The equation for calculating helicopter lift is Lift = 1/2 x Air Density x Blade Area x Coefficient of Lift x Velocity^2. This equation takes into account the air density, the size of the helicopter blades, the coefficient of lift, and the velocity of the helicopter.
Torque is a measure of the force that causes an object to rotate around an axis. In a helicopter, torque is generated by the rotation of the blades. This torque is counteracted by the tail rotor, which keeps the helicopter from spinning. The amount of torque produced by the blades affects the amount of lift the helicopter can generate.
RPMs, or revolutions per minute, refer to the speed at which the helicopter blades rotate. The higher the RPM, the faster the blades are rotating, and the more lift the helicopter can generate. However, there is a limit to how fast the blades can rotate before they become unstable, so pilots must carefully control the RPMs to maintain stability and control of the helicopter.
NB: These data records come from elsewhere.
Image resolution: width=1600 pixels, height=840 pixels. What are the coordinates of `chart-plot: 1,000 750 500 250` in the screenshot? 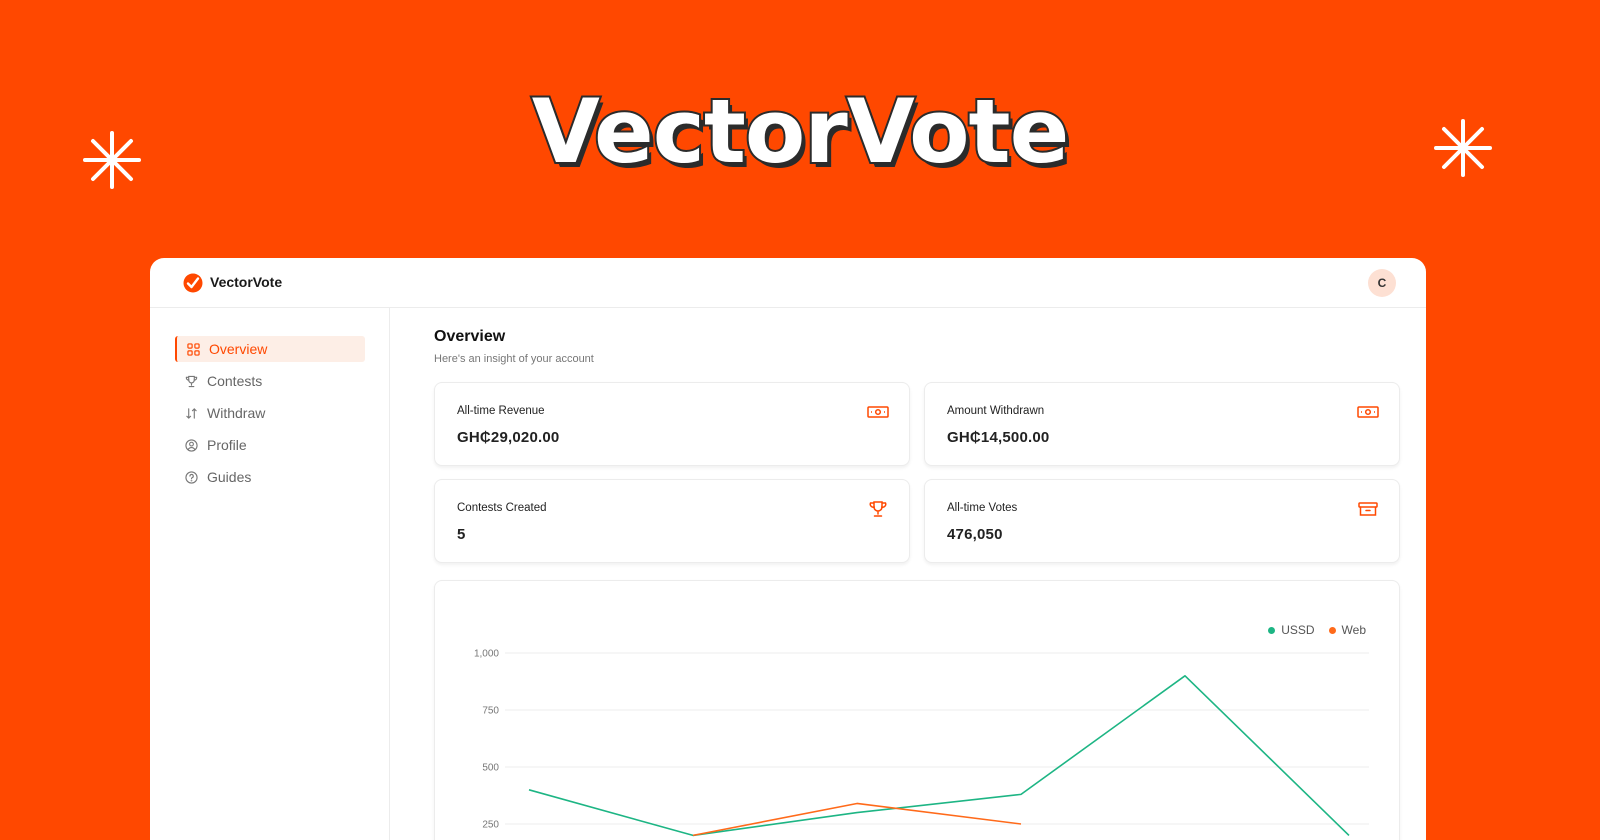 It's located at (922, 743).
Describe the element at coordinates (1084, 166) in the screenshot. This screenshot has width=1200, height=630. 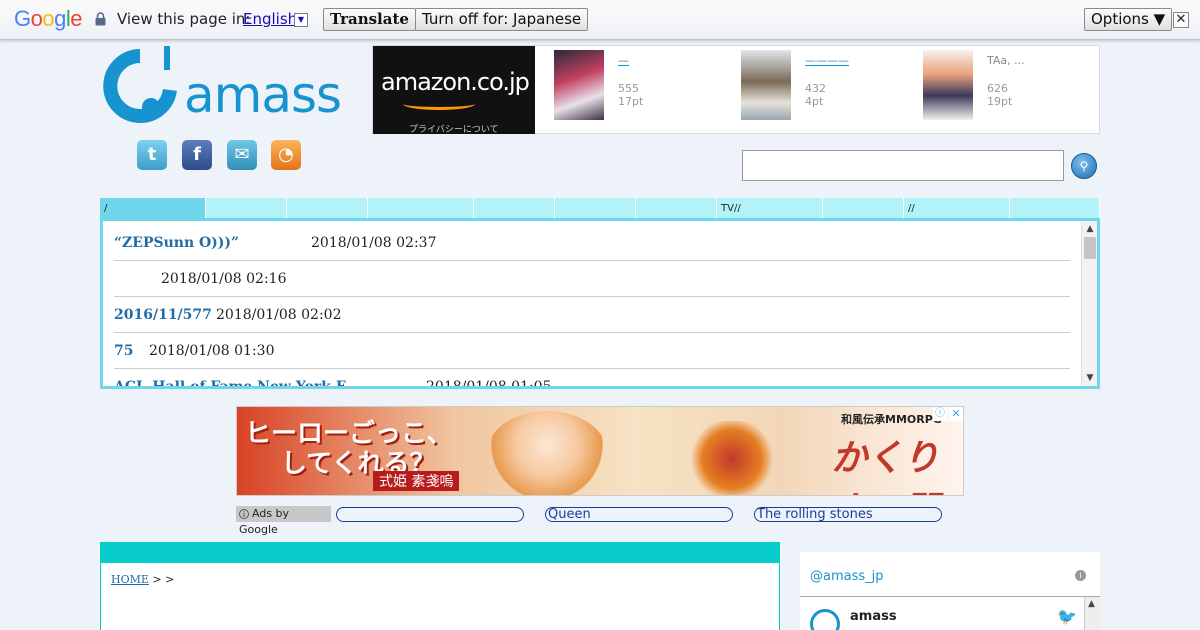
I see `search-icon: ⚲` at that location.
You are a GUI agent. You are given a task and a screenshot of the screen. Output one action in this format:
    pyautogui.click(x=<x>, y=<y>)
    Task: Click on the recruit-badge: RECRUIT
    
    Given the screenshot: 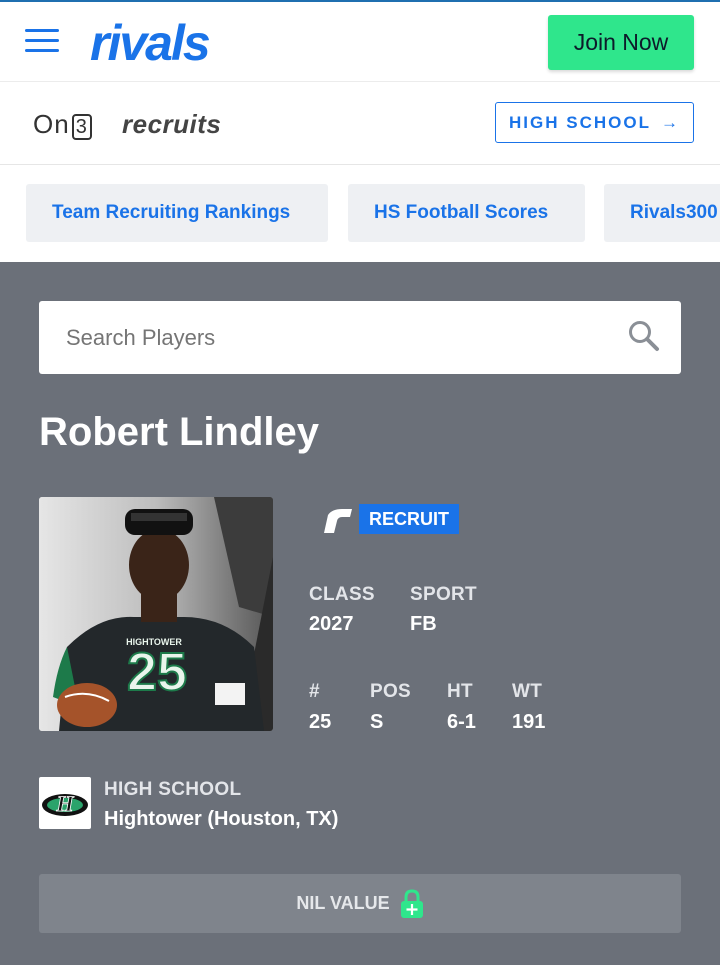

Air density is a measure of how much air is present in a given volume. In general, the higher the air density, the more lift a helicopter can generate. This is because the blades are able to push against more air molecules, creating more lift. However, air density can be affected by factors such as altitude and temperature, so pilots must take these into consideration when calculating lift.
The coefficient of lift is a measure of how efficiently a helicopter's blades are able to generate lift. It takes into account the shape and angle of the blades, as well as the airfoil design. A higher coefficient of lift means the blades are able to generate more lift with less effort, resulting in a more efficient and effective helicopter lift.